Wie lange hatte er keinen Bissen mehr
gefressen? Seit er entschlossen war, seinem
Herrn in den Tod zu folgen. Wie kalt die
Grabplatte war! Doch es gab keinen anderen
Ort auf der Welt, wo er seinem Herrn so
nah sein konnte wie hier, im Braunschweiger
Dom. Plötzlich leuchteten seine Katzenaugen
auf, als er sich erinnerte, wie alles
angefangen hatte:
Oh, dieser riesige Lindwurm! Seit Stunden
kämpfte er mit dem Ungeheuer. Immer
wieder spuckte und sprühte der Drache
Feuer. Entkräftet und voller blutender
Wunden lag er unter der Pranke des
Lindwurms, als plötzlich das Klirren von
Eisen zu hören war. Im selben Moment
bäumte sich der Drache unter grässlichem
Schreien auf.
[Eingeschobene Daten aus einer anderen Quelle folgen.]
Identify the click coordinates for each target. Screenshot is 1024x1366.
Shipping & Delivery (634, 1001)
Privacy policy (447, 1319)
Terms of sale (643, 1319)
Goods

Sein schuppiger Leib zuckte,
während sein Rachen nach einer anderen
Beute zu schnappen suchte: einem Mann.
Was für ein geübter Kämpfer! Geschickt
schwang dieser sein Schwert mit dem
goldenen Knauf. Wie kraftvoll er die Klinge
führte! Ein weiterer gezielter Stoß und der
Lindwurm brach röchelnd zusammen.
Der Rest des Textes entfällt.